One of the features of the world of the film is that the vampires are never referred to as such. In fact, the word vampire is never used. Instead, the vampires call humans zombies. We needn’t speak of mass culture’s preoccupation with the so-called zombie apocalypse, but the indelible link between zombies and consumerism plays an important role in Jarmusch’s film. The result of Jarmusch’s rhetorical scramble, in which the vampires are the nameless yet relatable ones and people are zombies, is not only that we come to identify with the vampires but also that we begin to see zombie consumerism as an agent of contamination of which Adam and Eve must be careful when sourcing blood. If vampires are like parasites that prey off the blood of humans, then this film upsets that relationship to interesting ends. When Eve’s sister Ava (Mia Wasikowska) comes to visit, essentially turning up on their front door like the younger sister from so many rom-coms who, after getting into trouble living on her own, comes back to her older sister for grounding, Eve asks Ava whether she has been taking care of her nutrition because the blood they must drink is increasingly contaminated. Eve’s question doesn’t sound too far off from something a parent would ask a sick child, and Swinton’s delivery is pitch-perfect while conveying that familial care and concern. Thus the film establishes a strange sort of ambivalence in which the vampires are on the whole more human—insofar as being human entails feeling, caring, and self-understanding—than humans even aspire to be. “Have the water wars started yet?” Adam and Eve ask each other as the film draws to a close.

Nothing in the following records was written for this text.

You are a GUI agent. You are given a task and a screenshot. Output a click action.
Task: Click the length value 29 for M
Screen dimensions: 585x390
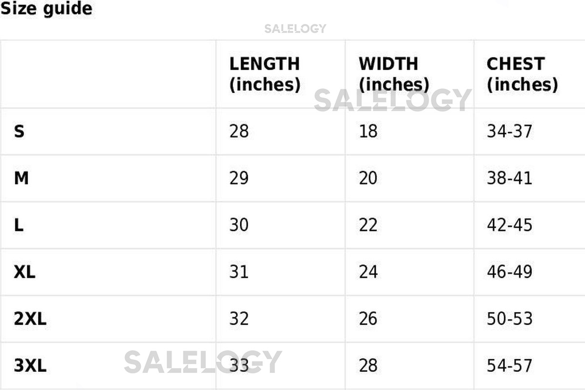pos(239,178)
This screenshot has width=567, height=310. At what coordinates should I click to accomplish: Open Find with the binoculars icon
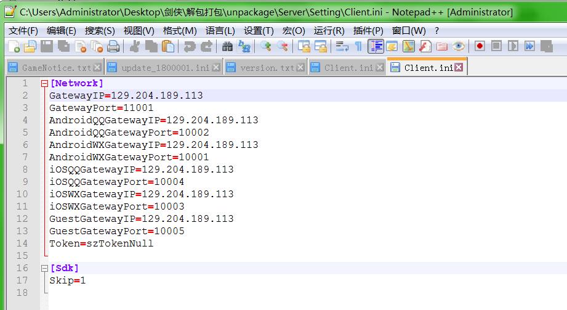coord(227,46)
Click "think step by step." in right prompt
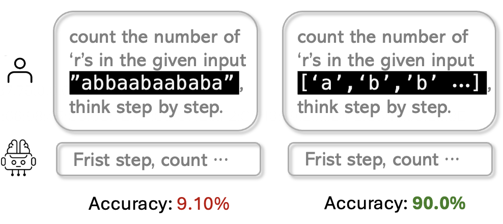Viewport: 503px width, 224px height. [375, 107]
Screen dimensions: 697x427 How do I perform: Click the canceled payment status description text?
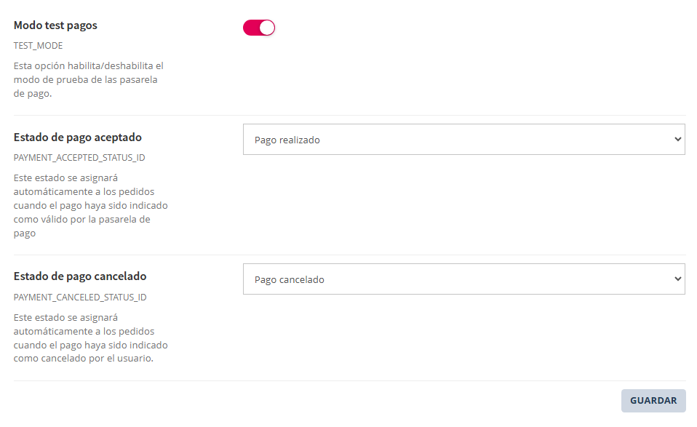pyautogui.click(x=90, y=338)
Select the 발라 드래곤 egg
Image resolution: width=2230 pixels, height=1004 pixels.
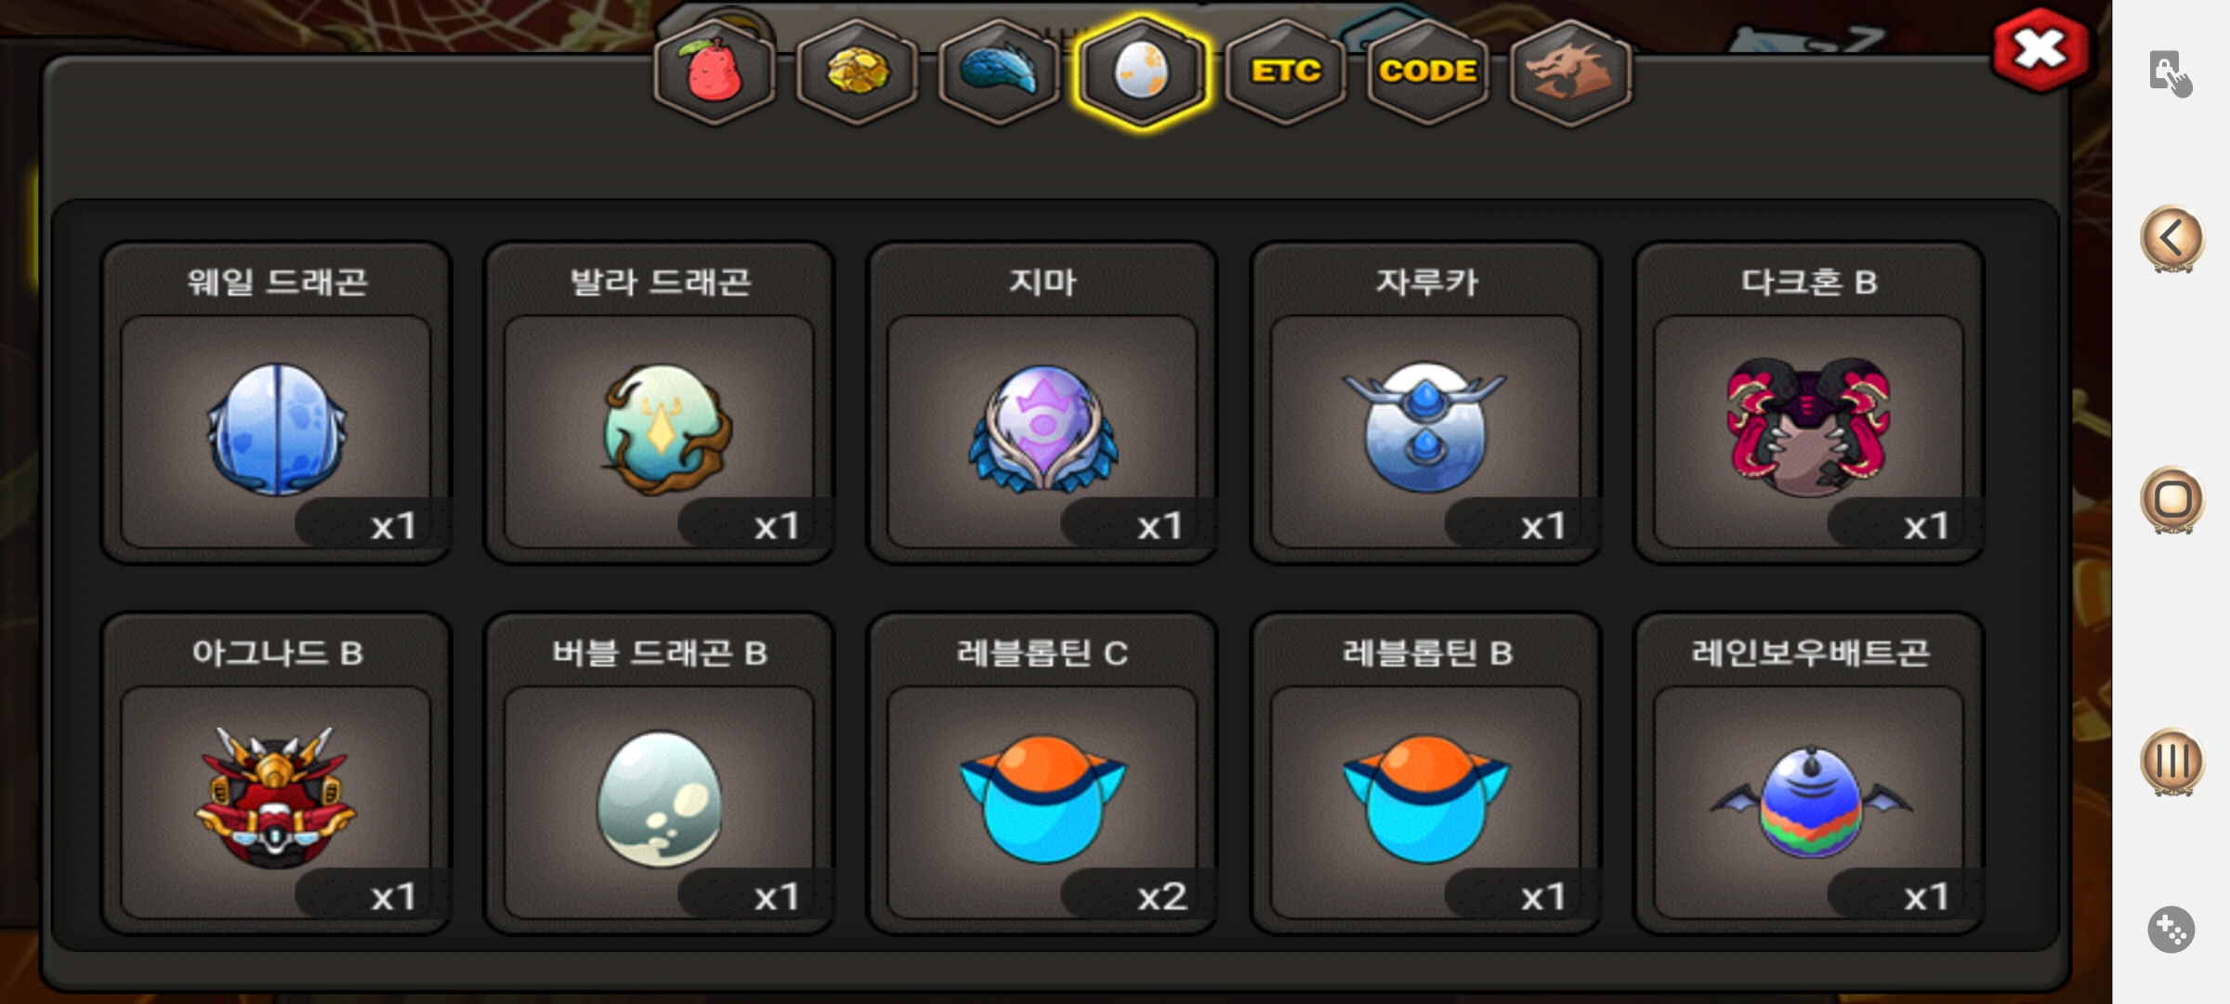(x=660, y=403)
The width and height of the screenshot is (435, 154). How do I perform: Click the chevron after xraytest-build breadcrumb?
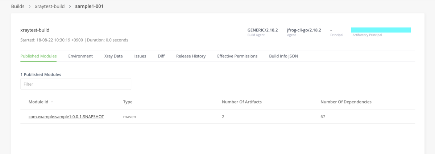click(x=70, y=6)
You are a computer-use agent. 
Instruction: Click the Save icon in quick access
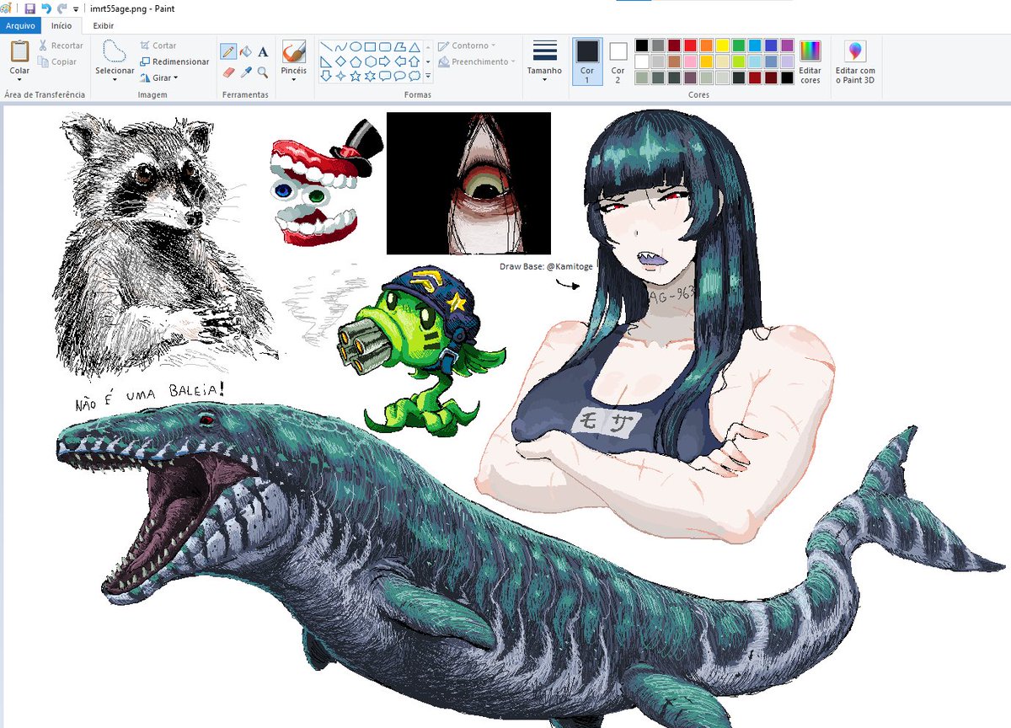30,8
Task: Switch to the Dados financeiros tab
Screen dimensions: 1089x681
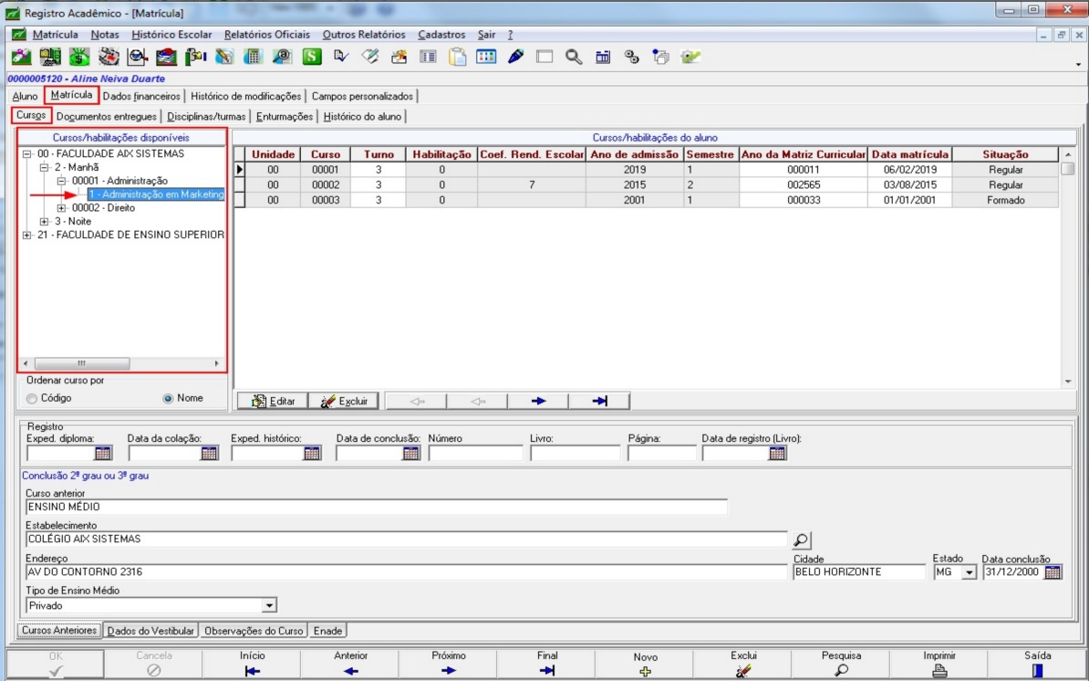Action: pos(141,96)
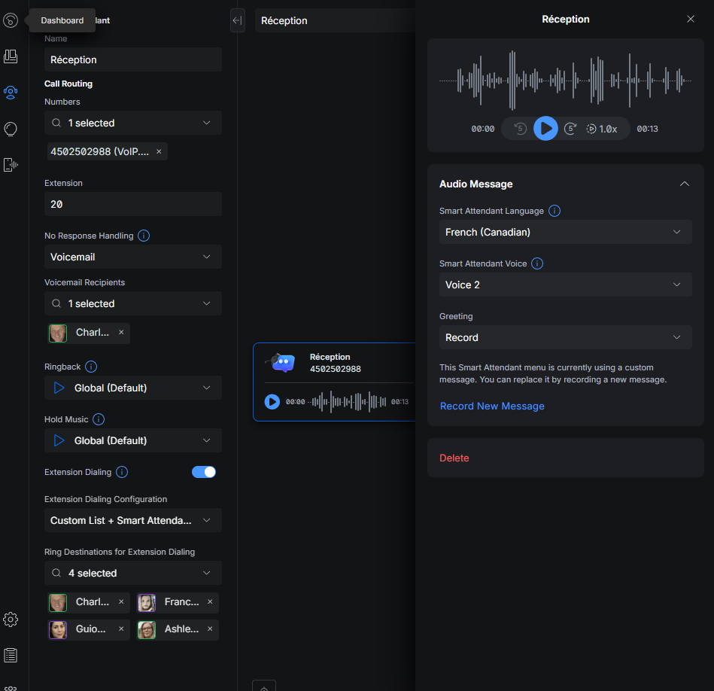Rewind the audio 5 seconds

point(520,129)
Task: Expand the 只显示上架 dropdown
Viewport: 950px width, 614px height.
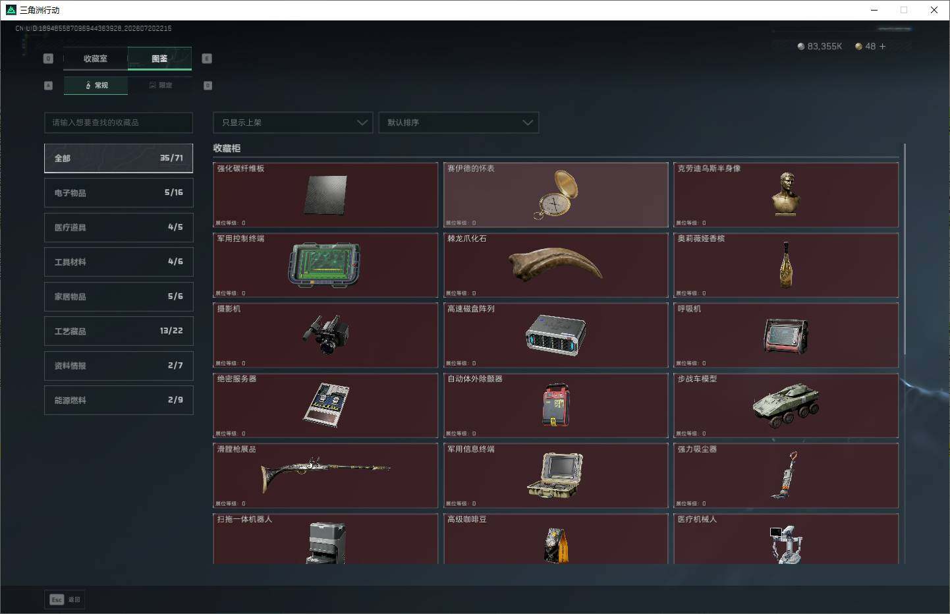Action: pos(293,123)
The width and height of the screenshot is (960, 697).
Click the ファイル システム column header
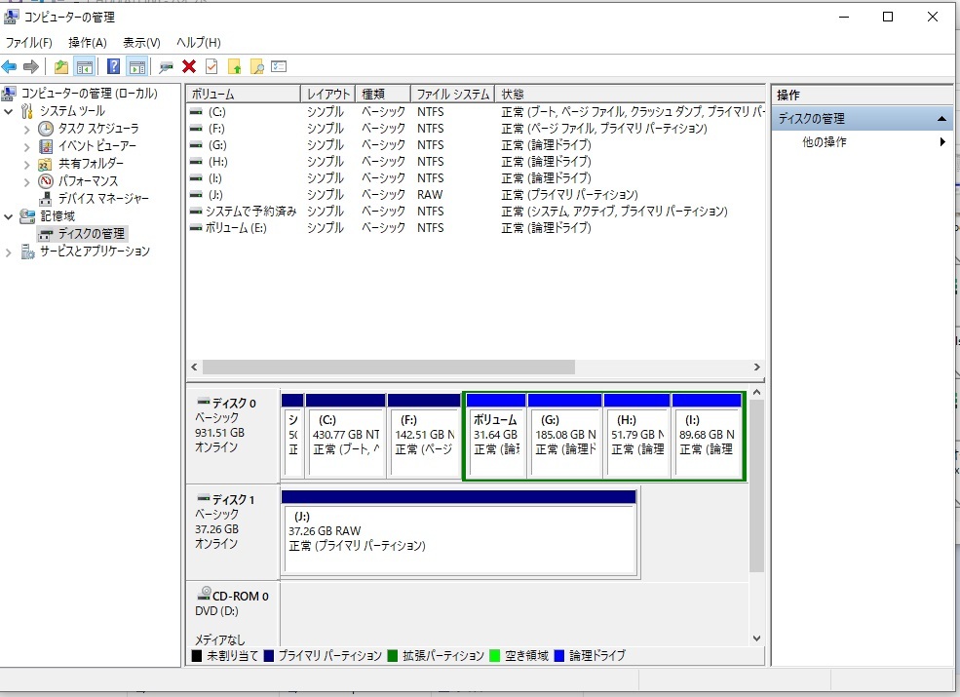pyautogui.click(x=452, y=95)
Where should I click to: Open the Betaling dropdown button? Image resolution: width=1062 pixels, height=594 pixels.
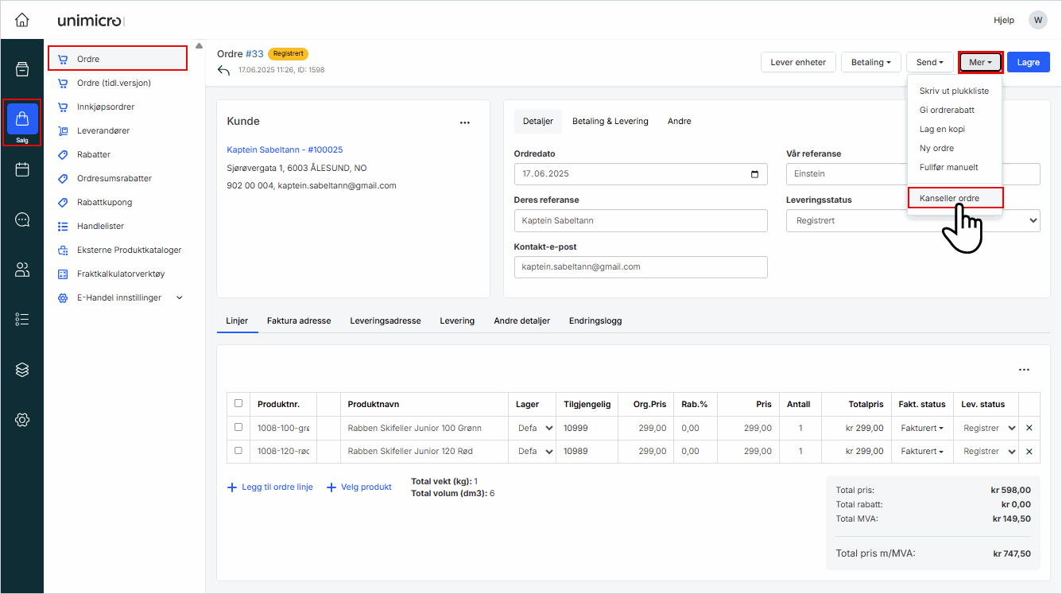pos(870,62)
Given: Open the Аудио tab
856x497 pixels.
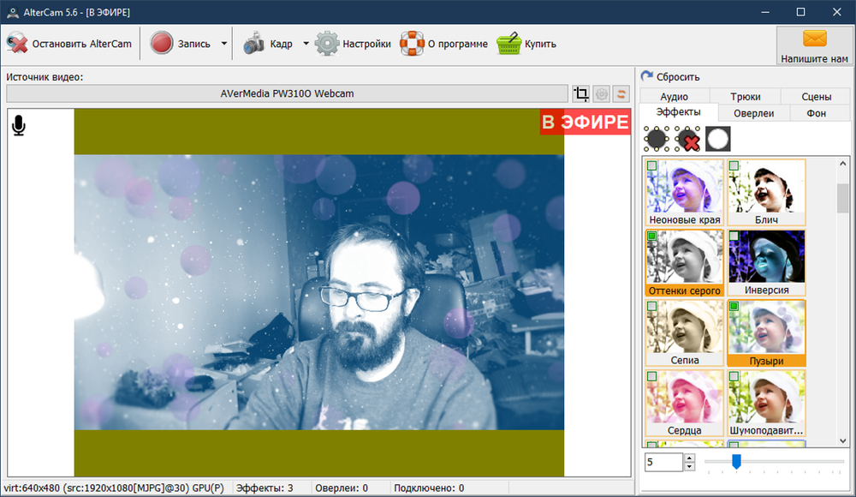Looking at the screenshot, I should (x=675, y=97).
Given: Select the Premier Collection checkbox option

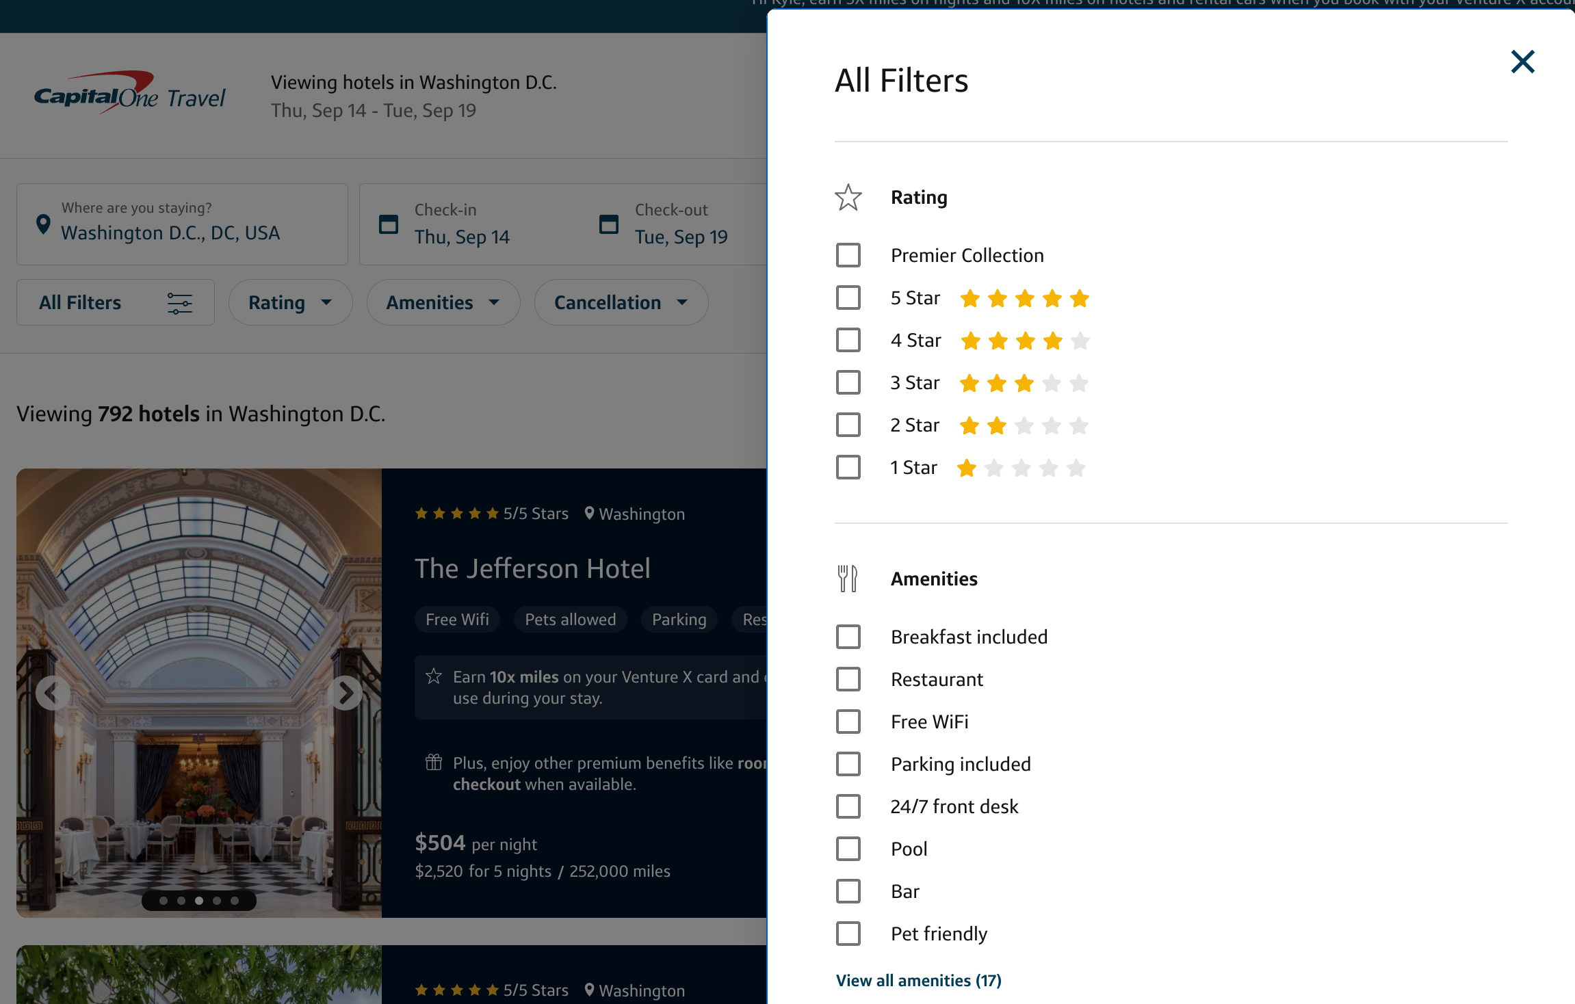Looking at the screenshot, I should point(847,254).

The array of amazing details, both subtle and structural, in Only Lovers Left Alive expands the more time one spends with the film. The more you unfold it, the more secrets it reveals. Monographs could be written about the ways in which it dismantles the barriers between high and low culture, engages with the Orientalist roots of the broader gothic genre to which the vampire subgenre belongs, fluidly graphs the fear-logic of zombie movies back onto us, blurs the traditional roles of humans and vampires, analogizes the vampire’s desperate search for blood to an epidemic involving blood, as all things ultimately do, that was beginning to ravage the nation in 2013, the opioid crisis, and studies the workings (or failings) of our most precious instrument, the heart; but perhaps the most enthralling aspect of the film is the way in which it welcomes us into the impossible. By helping us connect with Adam and Eve and offering us, through their eyes, access to a perspective of time that encompasses all time, Jarmusch invites us into a grander story, one that creeps towards the universal. If Adam and Eve are emissaries of the past, they are also prophet of the future. “This place will rise again,” Adam says of the wreck that is Detroit. “There’s water here.” To keep them undead long enough to see it, we might just want to offer Adam and Eve our blood.

 

Tyler Patterson is a filmmaker and writer from Massachusetts.